The first part investigates how environmental cues can be exploited to improve human motion understanding from monocular inputs. Specifically, physical constraints—such as ground contact, support, and body-environment proximity—are leveraged to guide pose estimation. A factorised correction-based framework is proposed for multi-person monocular 3D pose estimation, enabling stable optimisation over imperfect initial predictions. Based on this foundation, a contact-guided motion capture method is introduced, sampling from pose manifolds while enforcing dense contact consistency with the scene. These methods demonstrate how even limited monocular information can be enriched through structured interaction with the surrounding environment. 

Beyond human-centric modelling, the next stage examines how human motion itself can be used to recover environmental changes. In dynamic or deformable settings, static scene assumptions no longer hold. To address this, a joint reconstruction framework is developed to simultaneously estimate 3D human motion and environment deformations from monocular video. This approach captures mutual influence: humans adapt to the scene, and their movements reveal the scene’s pliability and evolution. Grounded in optimisation, this formulation models environment deformation through human motion, providing a pathway toward high-fidelity dynamic scene reconstruction.

As scenes evolve—both spatially and across domains—monocular systems must remain robust to distribution shifts. To address this, a source-free test-time domain adaptation framework is proposed for monocular depth estimation. A self-supervised optimisation strategy is employed to adapt depth predictions to unseen target domains during inference, without access to source domain data or annotations. By leveraging geometric consistency and photometric cues available at test time, this method effectively mitigates domain shifts commonly encountered in outdoor driving scenarios. Unlike prior approaches that require offline retraining or access to labelled source data, this solution is plug-and-play, efficient, and enhances generalisation in a fully unsupervised setting. 

The final stage turns toward full scene reconstruction from a single view. Methods are developed for semantic 3D occupancy prediction from monocular images, enabling feed-forward single-frame inference without reliance on ground-truth occupancy or LiDAR supervision. The approach begins with a NeRF-based volumetric rendering formulation to align 3D semantic predictions with 2D annotations through differentiable rendering losses. Within this framework, a multi-task interaction strategy is specifically designed to improve the synergy between semantic supervision and geometric reconstruction.
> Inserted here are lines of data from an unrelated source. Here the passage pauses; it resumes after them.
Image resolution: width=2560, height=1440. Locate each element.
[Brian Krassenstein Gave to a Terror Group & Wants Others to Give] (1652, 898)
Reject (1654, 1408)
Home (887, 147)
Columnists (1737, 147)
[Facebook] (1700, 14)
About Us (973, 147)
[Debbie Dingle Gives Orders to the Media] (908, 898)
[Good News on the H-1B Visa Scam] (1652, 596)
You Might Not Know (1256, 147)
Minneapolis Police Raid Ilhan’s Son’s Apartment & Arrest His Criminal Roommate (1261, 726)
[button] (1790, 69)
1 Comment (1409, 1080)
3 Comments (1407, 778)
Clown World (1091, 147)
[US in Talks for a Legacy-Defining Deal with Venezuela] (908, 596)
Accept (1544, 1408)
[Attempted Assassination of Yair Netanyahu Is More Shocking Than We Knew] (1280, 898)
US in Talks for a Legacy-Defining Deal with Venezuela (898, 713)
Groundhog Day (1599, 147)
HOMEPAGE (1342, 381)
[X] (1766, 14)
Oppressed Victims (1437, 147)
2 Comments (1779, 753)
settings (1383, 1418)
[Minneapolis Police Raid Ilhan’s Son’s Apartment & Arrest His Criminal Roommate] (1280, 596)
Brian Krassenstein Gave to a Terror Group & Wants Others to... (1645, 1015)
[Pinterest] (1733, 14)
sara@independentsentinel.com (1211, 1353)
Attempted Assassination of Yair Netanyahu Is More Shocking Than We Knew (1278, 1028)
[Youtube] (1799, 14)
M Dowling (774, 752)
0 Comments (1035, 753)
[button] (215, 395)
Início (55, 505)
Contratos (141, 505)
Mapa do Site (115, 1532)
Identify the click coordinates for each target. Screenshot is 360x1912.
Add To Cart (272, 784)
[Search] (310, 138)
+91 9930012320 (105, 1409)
By integrating semantic and geometric reasoning in a unified formulation, this method enables rich 3D scene understanding with minimal supervision. Despite being trained only with 2D supervision, the system can recover meaningful volumetric structure from single images, offering a practical step toward self-supervised monocular 3D reconstruction.  Across these stages, the contributions in this thesis form a coherent progression toward robust, self-supervised 3D perception from monocular visual input. From capturing interaction to reconstructing structure, the presented framework demonstrates how machines can perceive and interpret the 3D world through the narrow lens of a single camera—without requiring expensive sensors or annotations. This opens new possibilities in dynamic scene understanding, human-centric computing, and embodied AI.